YOUR TASKS:
• a. From the article on diversity in UK startups, extract the stretch from "At London Met" through "thriving years later.", word for word.
• b. Continue the article on diversity in UK startups from the point where it ends.

━━━━━ DOCUMENT SECTION ━━━━━

The UK startup scene has seen a surge in popularity in recent years, with record-breaking numbers of new businesses founded in 2014(1), 2015(2) and 2016(3). But while the bigger picture focusses on an industry going from strength to strength, a closer look tells a more nuanced story and highlight one major failing: UK startups are severely lacking in diversity.
In fact, while the UK in general is more diverse than any other major startup ecosystem(7) that advantage hasn’t translated into a similarly diverse startup community. Those who work in the startup economy know it is disproportionately white, male and relatively wealthy.
To understand this let’s start by looking at the importance of money in starting a business. Research published by Crowdfinders and IW Capital(5) found that over 50% of company founders said that money from family members had been integral in starting their business and 45% had used finances from friends.
In addition to this, the research looked at the most popular routes to funding for entrepreneurs in Britain and reported that: 35% used personal savings, 28% used banks and institutions, 15% used friends and families.
This is pointing out the obvious, I know, but it’s important to note the fact that many aspiring entrepreneurs don’t have personal savings, would not be able to borrow money from banks and institutions and are not able to ask friends and families for financial help.
At London Met University we run entrepreneurship programmes for student and graduate from an incredibly diverse set of backgrounds. Most of them don’t have savings or access to family money to get started. This means they have to work full time while trying to get their idea of the ground, which often proves impossible.
The effect of this is the startup industry is losing out on a huge untapped pool talent and creativity.
The good news is that the cost of starting a business has dropping through the floor in recent years so it doesn’t take that much to get started. The winners of our Big Idea Challenge competition share in a prize pool worth £30,000 and we have seen that a small amount of cash can go a long way in the early testing phase – with previous winners using their prize money and the support of mentors to start businesses that are thriving years later.
As well as the wealth and class issue, business owner Suzanne Noble points out that “Ageism and sexism are rife”(6) in the UK startup scene.
This often-repeated opinion is rooted in fact, with women making up only a third of the UK’s entrepreneurs(7) and only 17% of US startups have a female founder(11). This may be due in part to traditional gender roles, or the fact that gender has been proven to affect funding, with women being less likely to get VC or angel funding and more likely to be self-funded(4). In First Round’s State of Startups 2016 report(8), 700 surveyed startups were questioned on the male to female ratio of their teams. Their answers were telling with 61% of startups being mostly or all male and only 8% mostly or all female.
What’s even more telling is that, in this report, “diversity” appears to refer only to gender – and not to race. While the male to female ratio of boards and teams was evaluated, race wasn’t. At all. According to a survey undertaken by Tech London Advocates when 200 tech leaders were questioned, only 9.4% believed multiculturalism drove their enterprise9 . This is in stark contrast to comments made by Lawrence Wintermeyer, CEO of UK’s FinTech membership association Innovate Finance, who said that “Diversity… brings new ideas for services and different solutions to problems in a world of changing markets and customer demands. It also brings a range of skills, experience and cultural understanding to inform companies. It is a reality that we must all embrace. Inclusion is the solution for a better future for everyone.”(10)

━━━━━ DATA EXCERPTS ━━━━━

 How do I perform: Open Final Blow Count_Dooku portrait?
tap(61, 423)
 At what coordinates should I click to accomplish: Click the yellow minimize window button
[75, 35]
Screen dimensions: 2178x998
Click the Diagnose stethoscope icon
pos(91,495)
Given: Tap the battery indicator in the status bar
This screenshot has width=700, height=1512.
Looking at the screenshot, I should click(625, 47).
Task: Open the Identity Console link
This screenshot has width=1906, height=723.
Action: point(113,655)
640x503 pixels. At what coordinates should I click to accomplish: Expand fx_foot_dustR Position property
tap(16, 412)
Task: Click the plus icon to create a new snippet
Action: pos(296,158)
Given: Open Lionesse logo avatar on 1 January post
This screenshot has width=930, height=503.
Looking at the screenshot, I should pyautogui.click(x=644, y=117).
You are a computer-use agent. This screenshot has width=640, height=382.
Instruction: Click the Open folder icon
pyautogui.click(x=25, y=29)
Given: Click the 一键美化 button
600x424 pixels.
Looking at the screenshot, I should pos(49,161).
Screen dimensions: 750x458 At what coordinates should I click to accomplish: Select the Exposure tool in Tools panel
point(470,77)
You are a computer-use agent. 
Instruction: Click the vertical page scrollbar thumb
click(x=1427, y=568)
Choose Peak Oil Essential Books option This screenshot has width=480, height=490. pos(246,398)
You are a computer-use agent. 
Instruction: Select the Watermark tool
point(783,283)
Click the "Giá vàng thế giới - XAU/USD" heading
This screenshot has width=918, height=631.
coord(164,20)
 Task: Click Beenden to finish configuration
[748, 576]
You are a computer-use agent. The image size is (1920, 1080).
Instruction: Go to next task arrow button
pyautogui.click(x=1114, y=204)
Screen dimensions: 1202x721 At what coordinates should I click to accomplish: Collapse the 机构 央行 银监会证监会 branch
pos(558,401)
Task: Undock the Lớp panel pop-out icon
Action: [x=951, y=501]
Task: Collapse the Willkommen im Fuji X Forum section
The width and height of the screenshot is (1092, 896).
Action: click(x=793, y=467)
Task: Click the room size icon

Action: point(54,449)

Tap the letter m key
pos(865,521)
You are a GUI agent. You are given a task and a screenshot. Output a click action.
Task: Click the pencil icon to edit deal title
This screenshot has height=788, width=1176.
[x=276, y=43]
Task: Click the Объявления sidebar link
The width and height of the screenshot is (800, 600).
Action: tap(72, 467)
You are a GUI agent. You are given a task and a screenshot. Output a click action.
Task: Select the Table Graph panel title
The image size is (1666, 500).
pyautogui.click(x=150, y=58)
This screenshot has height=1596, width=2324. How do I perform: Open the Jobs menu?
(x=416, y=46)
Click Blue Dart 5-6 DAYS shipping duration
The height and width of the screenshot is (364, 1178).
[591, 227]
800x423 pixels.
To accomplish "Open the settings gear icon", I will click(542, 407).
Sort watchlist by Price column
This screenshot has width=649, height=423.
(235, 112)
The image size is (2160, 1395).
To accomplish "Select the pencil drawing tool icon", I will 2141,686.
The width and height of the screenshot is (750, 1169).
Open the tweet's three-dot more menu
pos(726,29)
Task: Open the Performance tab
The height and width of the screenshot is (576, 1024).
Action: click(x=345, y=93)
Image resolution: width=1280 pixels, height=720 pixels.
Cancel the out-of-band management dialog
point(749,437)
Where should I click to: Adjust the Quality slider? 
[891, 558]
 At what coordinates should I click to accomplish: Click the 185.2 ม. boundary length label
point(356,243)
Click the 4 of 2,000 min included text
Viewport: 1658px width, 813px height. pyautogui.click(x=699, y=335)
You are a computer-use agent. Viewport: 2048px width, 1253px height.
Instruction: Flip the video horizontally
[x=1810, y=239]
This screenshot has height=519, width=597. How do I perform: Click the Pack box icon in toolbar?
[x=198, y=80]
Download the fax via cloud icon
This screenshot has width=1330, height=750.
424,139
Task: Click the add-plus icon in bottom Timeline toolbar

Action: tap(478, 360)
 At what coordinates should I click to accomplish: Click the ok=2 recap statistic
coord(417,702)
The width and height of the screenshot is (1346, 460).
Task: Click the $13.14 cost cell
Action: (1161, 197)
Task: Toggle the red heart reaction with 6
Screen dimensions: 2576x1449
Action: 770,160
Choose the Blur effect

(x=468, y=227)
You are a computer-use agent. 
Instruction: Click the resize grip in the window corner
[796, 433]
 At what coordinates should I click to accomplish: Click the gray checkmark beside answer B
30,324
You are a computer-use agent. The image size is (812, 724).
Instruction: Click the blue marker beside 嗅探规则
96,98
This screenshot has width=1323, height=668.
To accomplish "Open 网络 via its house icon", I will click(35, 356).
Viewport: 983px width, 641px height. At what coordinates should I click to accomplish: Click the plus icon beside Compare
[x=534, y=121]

━━━━━

THE RESPONSES:
• a.
At London Met University we run entrepreneurship programmes for student and graduate from an incredibly diverse set of backgrounds. Most of them don’t have savings or access to family money to get started. This means they have to work full time while trying to get their idea of the ground, which often proves impossible.
The effect of this is the startup industry is losing out on a huge untapped pool talent and creativity.
The good news is that the cost of starting a business has dropping through the floor in recent years so it doesn’t take that much to get started. The winners of our Big Idea Challenge competition share in a prize pool worth £30,000 and we have seen that a small amount of cash can go a long way in the early testing phase – with previous winners using their prize money and the support of mentors to start businesses that are thriving years later.

• b.
So, what does this mean for the future of startups? With an increased focus on representation, there is a drive towards creating diversity in the startup industry. And the fact is that companies not only have a moral and ethical reason to recruit diversely, but many business reasons, too.
London Met Uni’s Big Ideas Challenge is one of several initiatives created to even out the playing field, so to speak, and push the industry towards a truly representative workforce. Initially started to discover and support entrepreneurial talent amongst London Met’s student body, this year the university was joined by 17 competing colleges from across the capital, whose students also reflect the broad diversity of the city. For many of the young people taking part it was their first exposure to the world of entrepreneurship and for some the start of a long and rewarding journey.
Throughout the competition, the students gain core skills and knowledge with the help of some incredible mentors from corporates such as NatWest and Microsoft, nonprofits including the Prince’s Trust and founders of successful startups. On “Bootcamp Day” it’s incredible to see them transform from nervous wrecks when they first meet their mentor into empowered budding entrepreneurs by the time they pitch to a live audience at the end of the day.
Building confidence like this is a crucial part of opening the door to entrepreneurship to young people from all backgrounds. No matter how smart, imaginative and driven students are it takes someone to recognise that and give them the confidence and support to set their aspirations high.
Excitingly, this year’s winners of the Big Idea Challenge were presented with their awards by The Duke of York at St. James’s Palace – both validating their hard work and inspiring them to take their ideas on.
With their new found confidence, network, support and a small about of money we hope many of these young people will go on to start successful companies. And at the same time make the startup world a more diverse, interesting and successful sector.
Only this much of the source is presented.